• _Supplied passage_:
Science of cooking – The Hindu

The pressure cooker, up to this point a marvellous invention, now played a dangerous role.

The pressure cooker, up to this point a marvellous invention, now played a dangerous role.
| Photo Credit: Getty Images/iStockphoto

Cooking had never taken its toll on me. I fancied myself as an authentic, self-inspired cook. Never had to rely on videos, only handwritten recipes and culinary antics with the spices were all it took to keep my family satiated.

All that was busted when our son inclined to cook for a healthy survival rather than as an interest.

I had no idea how to explain the physics and mathematics of cooking, but he put his faith in my experience and began his foray into cooking. 

He would not accept any guesswork or approximation, which were my strengths, as I only depended on instinct and instantaneous hacks

Hence, what ensued were frustrating moments of self-despair, tinged with determination, sometimes followed by minor aversions of accidents in the kitchen. Here nothing rang truer than the quote by Julia Child, “No one is born a great cook; one learns by doing.” 

The pressure cooker, up to this point a marvellous invention, now played a dangerous role. 

Theoretically, everything made sense, but how precisely it worked needed to be explained. I had to be exact with the quantity of water, whistles and the cooking time.

Another set of instructions involved soaking the pulses and draining the extra liquid.

There was the confusion over red, brown and white rice. Lentils and beans proved to be a real challenge. The food processor also had a role to play in creating chaos. Selection and mounting of the jars, using the right speed and checking for the right consistency required experience coupled with operational skills.

• _Data section_:

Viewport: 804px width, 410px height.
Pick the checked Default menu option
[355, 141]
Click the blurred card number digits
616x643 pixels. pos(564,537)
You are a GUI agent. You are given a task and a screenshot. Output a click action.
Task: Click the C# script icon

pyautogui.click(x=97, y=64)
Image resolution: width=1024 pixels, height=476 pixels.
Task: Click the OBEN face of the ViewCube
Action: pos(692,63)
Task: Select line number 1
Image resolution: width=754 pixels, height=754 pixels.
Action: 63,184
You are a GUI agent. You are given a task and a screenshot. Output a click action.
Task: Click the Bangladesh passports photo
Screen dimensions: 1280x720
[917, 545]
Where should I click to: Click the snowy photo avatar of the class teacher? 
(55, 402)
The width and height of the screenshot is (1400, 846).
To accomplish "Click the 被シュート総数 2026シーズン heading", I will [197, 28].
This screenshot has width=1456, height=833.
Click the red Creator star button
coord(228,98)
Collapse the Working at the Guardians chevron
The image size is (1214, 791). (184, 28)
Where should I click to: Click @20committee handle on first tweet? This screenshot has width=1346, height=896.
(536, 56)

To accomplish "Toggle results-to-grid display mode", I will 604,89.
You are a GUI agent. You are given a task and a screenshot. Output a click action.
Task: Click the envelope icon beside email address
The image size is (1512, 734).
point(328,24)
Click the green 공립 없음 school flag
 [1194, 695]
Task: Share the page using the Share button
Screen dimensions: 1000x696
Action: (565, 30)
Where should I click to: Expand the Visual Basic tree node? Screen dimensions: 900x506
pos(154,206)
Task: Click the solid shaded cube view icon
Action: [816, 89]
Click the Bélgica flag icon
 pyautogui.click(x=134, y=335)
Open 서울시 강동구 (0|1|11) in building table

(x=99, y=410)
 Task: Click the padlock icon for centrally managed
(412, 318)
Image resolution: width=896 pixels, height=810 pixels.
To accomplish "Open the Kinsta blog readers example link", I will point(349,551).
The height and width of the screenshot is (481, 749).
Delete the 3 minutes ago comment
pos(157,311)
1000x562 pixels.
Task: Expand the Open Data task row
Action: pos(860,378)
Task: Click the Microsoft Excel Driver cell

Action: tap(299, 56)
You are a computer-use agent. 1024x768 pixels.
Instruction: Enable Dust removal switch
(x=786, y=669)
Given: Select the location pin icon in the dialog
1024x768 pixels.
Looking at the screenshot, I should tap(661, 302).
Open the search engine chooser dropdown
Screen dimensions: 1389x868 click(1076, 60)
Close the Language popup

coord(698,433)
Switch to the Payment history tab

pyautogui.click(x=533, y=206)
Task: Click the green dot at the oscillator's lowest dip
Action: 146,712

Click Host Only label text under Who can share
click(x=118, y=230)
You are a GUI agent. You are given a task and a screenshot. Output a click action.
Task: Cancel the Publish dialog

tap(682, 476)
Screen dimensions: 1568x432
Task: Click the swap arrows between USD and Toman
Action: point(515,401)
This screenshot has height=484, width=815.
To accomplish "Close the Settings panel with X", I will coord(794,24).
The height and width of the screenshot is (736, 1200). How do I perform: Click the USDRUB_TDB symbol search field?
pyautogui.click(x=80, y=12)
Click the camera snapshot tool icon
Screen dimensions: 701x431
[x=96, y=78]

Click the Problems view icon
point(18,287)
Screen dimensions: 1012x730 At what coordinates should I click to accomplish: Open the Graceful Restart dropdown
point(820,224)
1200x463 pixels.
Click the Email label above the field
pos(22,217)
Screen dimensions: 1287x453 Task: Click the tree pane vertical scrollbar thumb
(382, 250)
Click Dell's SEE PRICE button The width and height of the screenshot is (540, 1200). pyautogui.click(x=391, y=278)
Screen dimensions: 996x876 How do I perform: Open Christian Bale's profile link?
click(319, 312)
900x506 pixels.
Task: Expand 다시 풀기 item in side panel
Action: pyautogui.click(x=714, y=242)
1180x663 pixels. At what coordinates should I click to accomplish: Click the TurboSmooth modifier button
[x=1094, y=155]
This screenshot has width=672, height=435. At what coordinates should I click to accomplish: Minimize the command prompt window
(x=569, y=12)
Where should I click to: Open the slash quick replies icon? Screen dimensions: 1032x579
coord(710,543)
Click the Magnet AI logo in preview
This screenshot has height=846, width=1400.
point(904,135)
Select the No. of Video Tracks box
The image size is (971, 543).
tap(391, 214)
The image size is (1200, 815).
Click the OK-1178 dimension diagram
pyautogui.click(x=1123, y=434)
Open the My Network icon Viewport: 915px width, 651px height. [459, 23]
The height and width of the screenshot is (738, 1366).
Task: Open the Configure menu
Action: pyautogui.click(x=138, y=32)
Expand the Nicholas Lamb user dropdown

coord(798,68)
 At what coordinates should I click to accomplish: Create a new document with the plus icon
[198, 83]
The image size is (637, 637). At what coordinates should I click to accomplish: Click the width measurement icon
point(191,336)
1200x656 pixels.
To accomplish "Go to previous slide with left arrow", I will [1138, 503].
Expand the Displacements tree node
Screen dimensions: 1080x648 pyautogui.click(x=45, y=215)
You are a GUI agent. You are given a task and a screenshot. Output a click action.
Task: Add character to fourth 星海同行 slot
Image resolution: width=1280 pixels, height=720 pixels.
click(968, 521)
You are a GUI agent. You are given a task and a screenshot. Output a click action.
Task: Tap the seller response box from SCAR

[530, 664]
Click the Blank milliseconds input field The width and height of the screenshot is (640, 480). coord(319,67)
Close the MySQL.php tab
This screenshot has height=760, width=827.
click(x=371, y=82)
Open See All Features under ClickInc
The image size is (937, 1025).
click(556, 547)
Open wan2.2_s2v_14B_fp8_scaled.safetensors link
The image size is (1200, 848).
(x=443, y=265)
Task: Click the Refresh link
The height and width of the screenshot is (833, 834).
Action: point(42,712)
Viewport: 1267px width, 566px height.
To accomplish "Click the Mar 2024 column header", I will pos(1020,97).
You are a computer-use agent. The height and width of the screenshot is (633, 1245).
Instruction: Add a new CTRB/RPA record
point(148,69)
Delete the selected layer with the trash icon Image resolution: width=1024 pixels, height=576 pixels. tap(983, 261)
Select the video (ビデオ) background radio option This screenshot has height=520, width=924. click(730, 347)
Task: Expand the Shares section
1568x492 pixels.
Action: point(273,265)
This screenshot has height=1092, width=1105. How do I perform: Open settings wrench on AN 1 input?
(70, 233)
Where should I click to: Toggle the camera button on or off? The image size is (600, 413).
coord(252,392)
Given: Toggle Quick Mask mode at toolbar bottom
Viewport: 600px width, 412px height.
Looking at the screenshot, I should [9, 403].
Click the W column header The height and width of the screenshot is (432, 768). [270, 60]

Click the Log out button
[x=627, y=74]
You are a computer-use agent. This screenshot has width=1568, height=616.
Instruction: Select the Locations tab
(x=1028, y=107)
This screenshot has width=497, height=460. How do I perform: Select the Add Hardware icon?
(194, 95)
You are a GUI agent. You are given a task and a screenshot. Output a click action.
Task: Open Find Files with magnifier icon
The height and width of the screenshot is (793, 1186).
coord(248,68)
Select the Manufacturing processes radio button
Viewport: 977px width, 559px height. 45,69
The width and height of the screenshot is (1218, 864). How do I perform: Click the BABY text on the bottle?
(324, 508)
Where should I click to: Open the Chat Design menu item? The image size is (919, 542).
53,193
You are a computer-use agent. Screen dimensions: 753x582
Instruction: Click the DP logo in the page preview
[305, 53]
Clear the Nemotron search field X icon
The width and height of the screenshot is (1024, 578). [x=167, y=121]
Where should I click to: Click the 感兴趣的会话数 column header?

• _Questions to answer_:
• 1. Translate this sentence from the essay on cooking into Spanish: "Lentils and beans proved to be a real challenge."
• 2. In the essay on cooking, what three things did the writer have to be exact with when using the pressure cooker?
• 3. Write a continuation of the essay on cooking, starting after its final sentence.

• _Per-task outputs_:
• 1. Las lentejas y los frijoles resultaron ser un verdadero desafío.

• 2. The quantity of water, the whistles and the cooking time.

• 3.
For a novice, these led to obvious catastrophic situations in the kitchen. Desperate and frantic video calls ensued. No amount of patient explanation could temper things down. And then, there was the choice of vegetables. For a while it was potatoes all the way, this soul food for a short time did ease my load of imparting training. He experimented with various permutations and combinations with this humble tuber. It was a short-lived affair. Soon his inclination towards non-vegetarian dishes proved to be the yardstick.

Here began the exploration with condiments, seasonings and herbs, With the salting, the lime-squeezing, and the roasting of the whole spices, he was quite precise.

My short-cuts of ginger garlic paste or chilli powder were brushed away with an emphatic refusal. Everything had to be fresh and finely chopped. Well, his convictions paid off and he could bring to the table delicious dishes. As the genuine manager of the kitchen and after taking a comprehensive inventory of the situation, I have now developed a variety of tactics to achieve maximum efficiency.

I have exhorted him to innovate and try new things. Finally, after several months of drifting around the gastronomic maze, it is finally crystal clear to him which way to turn. He will no doubt navigate himself and presumably savour the flavours and the moments along the route.